Clock Tower X, LLC
- Type: Private
- Founder: Brad Parscale
- Website: clocktowerx.com

= Clock Tower X =

American public relations company

Clock Tower X is an American political public relations and digital influence firm founded by Brad Parscale, former campaign manager for Donald Trump, to work on behalf of the State of Israel in the United States.

Clock Tower X is among three American public relations companies hired by Israel’s Ministry of Foreign Affairs to bolster its reputation in the United States, including Bridges Partners and the Christian PR agency Show Faith by Works.

== History and operations ==
On September 18, 2025, Parscale filed under the Foreign Agents Registration Act (FARA) as working on behalf of Israel, and registered Clock Tower X LLC. The Hill reported that Parscale was primarily corresponding with Israel’s minister of Foreign Affairs and chief of staff at Israel’s Ministry of Foreign Affairs Eran Shayovich.

Advertising firm Havas Media Group hired Clock Tower X to conduct a digital campaign on behalf of the Israel.

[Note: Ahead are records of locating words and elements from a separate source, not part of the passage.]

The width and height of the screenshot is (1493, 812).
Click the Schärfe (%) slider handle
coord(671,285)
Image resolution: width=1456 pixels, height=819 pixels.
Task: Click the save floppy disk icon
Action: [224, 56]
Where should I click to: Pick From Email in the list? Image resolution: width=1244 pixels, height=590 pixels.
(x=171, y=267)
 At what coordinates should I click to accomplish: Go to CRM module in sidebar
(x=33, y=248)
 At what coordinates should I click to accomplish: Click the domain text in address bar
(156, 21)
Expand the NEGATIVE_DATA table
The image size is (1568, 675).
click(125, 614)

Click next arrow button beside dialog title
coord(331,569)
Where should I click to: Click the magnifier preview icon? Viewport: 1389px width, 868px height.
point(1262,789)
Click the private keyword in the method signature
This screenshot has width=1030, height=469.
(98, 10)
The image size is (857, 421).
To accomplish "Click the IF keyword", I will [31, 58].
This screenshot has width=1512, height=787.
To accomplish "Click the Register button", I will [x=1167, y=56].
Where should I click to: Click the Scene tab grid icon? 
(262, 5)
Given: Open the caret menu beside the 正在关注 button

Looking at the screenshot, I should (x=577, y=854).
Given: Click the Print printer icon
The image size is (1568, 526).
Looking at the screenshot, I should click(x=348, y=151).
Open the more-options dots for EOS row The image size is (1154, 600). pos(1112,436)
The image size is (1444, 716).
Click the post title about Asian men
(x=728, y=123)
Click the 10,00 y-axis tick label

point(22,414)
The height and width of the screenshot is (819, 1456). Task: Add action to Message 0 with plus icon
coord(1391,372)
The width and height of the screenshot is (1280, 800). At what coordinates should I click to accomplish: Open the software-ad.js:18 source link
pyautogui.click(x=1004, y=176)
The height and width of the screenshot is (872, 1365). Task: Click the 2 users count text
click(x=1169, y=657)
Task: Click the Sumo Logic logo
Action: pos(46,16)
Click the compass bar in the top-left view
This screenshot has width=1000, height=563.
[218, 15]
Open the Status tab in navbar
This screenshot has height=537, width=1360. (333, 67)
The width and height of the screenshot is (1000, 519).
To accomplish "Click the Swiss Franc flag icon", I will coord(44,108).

The company was tasked with uploading 100 pieces of original content monthly, with the majority targeting younger audiences on social media platforms and podcasts.

The campaign was publicly framed as "addressing rising online antisemitism", but Time Magazine reported an Israeli Foreign Ministry official saying another strategic aim of the campaign is "preventing young conservatives from turning against Israel." In a Services Agreement draft included in the FARA filing, Parscale also pledged to amplify the campaign across social media and through “integration of narrative messaging into Salem Media Network properties and aligned distribution channels." Parscale is the Chief Strategy Officer of Salem Media.

In an effort to influence the output of AI chatbots which train on data scraped from the open Internet, such as ChatGPT, Clock Tower X has created a number of pro-Israel websites, including Paxpoint.org, Allyvia.org, Factsignal.org, Cognitura.org, Justorium.org, Culturavia.org, Compassionpulse.org, Innovascope.org, Econora.org, Feedingyoufiction.com, and Thetruthaboutiran.com.

Clock Tower X has also been responsible for millions texts sent to U.S. cellphones by AI chatbots. The chatbots claim to be individuals associated with a "peace" organization, such as Friends for Peace or Partners in Peace, and say they are interested in "gathering views on Israel". Once the recipient engages in conversation, the chatbot will begin to "promote a pro-Israel message". Neither The Wall Street Journal nor the Quincy Institute for Responsible Statecraft could verify the existence of any organization called either "Friends for Peace" or "Partners in Peace", and according to the Quincy Institute, "During one text conversation, the campaign admitted that they 'use different names' for the organization."